[Selected passage]:

Alastair\'s Blog

Posts Tagged ‘Champagne appellation’

Do bubbles add flavour?

Tuesday, September 29th, 2009

It’s an interesting day when both The Guardian and the BBC run stories on champagne - and I wonder if it is coincidental that it is the same day that Gordon Brown is to address the Labour Party conference in Brighton?  Maybe Andrew Marr will suggest that the Prime Minister should take a leaf out of Winston Churchill’s leadership tactics and look to champagne for sustenance - now he has confirmed he does not rely on any prescription pills?!

No but seriously.  We all know champagne is uplifting - hence why it is the perfect drink for celebration and also why it can help alleviate black dog on our darker days.  There are an awful lot of aromas in a glass of champagne - lovely toasty and vanilla overtones all helped from lengthy bottle age (where the bottles age in the cellars in France before having the sediment removed via the disgorgement process) - as well as all the complexities of the grape blend.  To my mind, gentler bubbles (again substantially a feature of spending longer ageing in bottle) certainly help the drinker enjoy and experience the range of flavours the wine offers. I have covered before how our producers insist on a minimum 3 years age in bottle in the cellars for their non-vintage, as opposed to the legal minimum of 15 months.

I have always suspected that the champagne mousse (bubbles) exacerbate the underlying flavours and this so because all those bubbles have actually been formed in the bottle right at the start of the bottling process when the yeast were alive and feasting on the sugar in the raw blended wine.  It is this process - the second fermentation in bottle - that is the absolutely unique invention of the Champenois and thus why this technique of adding the fizz to sparkling wine was known as “Champagne Method” or “Methode Champenois”, before EU legislation (and protection of the Champagne Appellation) forbade it.

This area is a hoary chestnut - perfect to touch on as the conker season is in full throw;  mine’s a fourer…

Harvest - snip snip

Thursday, September 10th, 2009

So my champagne blog update continues!  This is really a very very interesting time of year for champagne wine and its production - with a manic burst of activity universal across all 30,000 hectares of vineyards that make up the appellation.

Today it happened;  from all over Europe teams of people descended on the vines in the main Champagne region to start 2009’s harvest in earnest.  All harvesting of the grapes in Champagne is carried out by hand so it really does need plenty of people.

The harvest will last a fortnight or so, with different areas starting at different times - Nomine plan to start on the 14th - and the Aube area started at the beginning of the week.  Interesting that “Champagne” is one appellation but that the region is in two distinct areas with the Aube (mainly Pinot grapes) actually 100k or so further south…  Anyone who has travelled down the Autoroute A26, maybe en route to holiday skiing or to the South, must have slightly puzzled over this.

On a personal note, I am curious to see how laden the vines are once the harvest is over, considering the reduced permitted yield this year.  However, with 2000kg/hectare heading to blockage (juice held in reserve for future years but which cannot yet start the production process) and the ever growing demand for ethanol, industrial alcohol and biofuels, I am sure there will hardly be any grapes left on the vines.

[Record extracts]:
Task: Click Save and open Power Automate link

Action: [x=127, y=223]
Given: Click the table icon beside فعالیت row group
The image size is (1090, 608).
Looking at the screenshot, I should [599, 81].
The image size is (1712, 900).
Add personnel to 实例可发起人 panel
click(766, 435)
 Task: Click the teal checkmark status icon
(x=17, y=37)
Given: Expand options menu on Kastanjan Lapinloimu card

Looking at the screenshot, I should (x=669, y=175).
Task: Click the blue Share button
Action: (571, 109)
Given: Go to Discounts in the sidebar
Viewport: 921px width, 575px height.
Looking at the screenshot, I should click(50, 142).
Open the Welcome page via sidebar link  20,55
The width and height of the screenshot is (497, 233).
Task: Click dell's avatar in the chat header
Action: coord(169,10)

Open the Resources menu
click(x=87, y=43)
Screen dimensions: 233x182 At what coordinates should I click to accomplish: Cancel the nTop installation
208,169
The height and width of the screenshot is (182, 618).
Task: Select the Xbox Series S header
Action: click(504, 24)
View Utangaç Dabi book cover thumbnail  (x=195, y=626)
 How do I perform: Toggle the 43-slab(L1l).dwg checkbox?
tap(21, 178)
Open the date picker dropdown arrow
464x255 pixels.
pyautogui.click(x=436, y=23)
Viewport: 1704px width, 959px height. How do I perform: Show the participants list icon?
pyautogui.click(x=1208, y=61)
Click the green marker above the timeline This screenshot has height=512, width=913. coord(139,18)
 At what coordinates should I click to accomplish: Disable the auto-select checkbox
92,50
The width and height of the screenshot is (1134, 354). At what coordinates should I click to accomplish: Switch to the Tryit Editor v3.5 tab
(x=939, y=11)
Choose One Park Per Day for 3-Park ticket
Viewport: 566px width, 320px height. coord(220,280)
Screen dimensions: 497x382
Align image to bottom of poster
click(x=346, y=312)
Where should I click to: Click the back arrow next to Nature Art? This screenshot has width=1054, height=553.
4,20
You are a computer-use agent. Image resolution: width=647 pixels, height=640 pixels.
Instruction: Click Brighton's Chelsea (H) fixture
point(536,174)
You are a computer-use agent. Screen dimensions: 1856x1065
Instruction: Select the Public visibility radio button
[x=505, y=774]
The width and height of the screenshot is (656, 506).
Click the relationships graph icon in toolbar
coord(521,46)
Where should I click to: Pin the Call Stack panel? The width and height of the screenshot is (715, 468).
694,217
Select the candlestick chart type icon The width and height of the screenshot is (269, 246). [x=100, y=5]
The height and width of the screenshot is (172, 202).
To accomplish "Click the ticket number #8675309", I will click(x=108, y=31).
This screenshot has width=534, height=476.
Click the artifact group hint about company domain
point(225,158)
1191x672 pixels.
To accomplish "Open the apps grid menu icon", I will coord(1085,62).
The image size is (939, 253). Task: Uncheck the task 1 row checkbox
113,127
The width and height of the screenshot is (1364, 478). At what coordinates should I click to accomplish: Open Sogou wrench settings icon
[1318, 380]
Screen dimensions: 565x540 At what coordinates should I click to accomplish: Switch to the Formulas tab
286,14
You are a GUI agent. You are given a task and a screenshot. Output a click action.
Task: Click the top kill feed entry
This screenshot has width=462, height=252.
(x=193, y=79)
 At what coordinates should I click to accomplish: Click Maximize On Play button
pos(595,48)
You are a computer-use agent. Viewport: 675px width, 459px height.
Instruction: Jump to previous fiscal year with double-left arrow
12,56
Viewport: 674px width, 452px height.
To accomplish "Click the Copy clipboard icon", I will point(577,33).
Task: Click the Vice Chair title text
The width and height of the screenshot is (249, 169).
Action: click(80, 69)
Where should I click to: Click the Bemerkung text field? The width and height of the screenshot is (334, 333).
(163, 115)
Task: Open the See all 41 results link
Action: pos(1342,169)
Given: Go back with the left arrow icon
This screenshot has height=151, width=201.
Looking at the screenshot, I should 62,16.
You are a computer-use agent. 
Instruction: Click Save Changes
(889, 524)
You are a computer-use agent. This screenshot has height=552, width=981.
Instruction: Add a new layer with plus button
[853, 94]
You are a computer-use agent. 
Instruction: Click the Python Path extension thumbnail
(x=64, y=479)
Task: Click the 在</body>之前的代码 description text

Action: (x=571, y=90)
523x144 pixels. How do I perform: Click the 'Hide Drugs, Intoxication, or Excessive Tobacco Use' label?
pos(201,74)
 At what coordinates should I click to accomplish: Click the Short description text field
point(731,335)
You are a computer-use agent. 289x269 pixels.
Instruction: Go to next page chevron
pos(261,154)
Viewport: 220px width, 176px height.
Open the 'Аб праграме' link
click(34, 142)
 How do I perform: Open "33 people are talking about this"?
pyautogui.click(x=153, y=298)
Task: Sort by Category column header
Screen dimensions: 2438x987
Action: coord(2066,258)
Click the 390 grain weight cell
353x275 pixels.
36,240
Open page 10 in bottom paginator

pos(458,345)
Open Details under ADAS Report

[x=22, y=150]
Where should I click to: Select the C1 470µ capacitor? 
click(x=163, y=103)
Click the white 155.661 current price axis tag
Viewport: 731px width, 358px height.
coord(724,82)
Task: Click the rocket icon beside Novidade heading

[Work to do]:
a) How would you put this sentence from the champagne blog into French: "All harvesting of the grapes in Champagne is carried out by hand so it really does need plenty of people."
b) Extract everything in the champagne blog from "So my champagne" down to "plenty of people.".
c) Which people are mentioned by name in the champagne blog's post "Do bubbles add flavour?"

[Solutions for each task]:
a) Toute la récolte du raisin en Champagne se fait à la main, il faut donc vraiment beaucoup de monde.

b)
So my champagne blog update continues!  This is really a very very interesting time of year for champagne wine and its production - with a manic burst of activity universal across all 30,000 hectares of vineyards that make up the appellation.

Today it happened;  from all over Europe teams of people descended on the vines in the main Champagne region to start 2009’s harvest in earnest.  All harvesting of the grapes in Champagne is carried out by hand so it really does need plenty of people.

c) Gordon Brown, Andrew Marr, Winston Churchill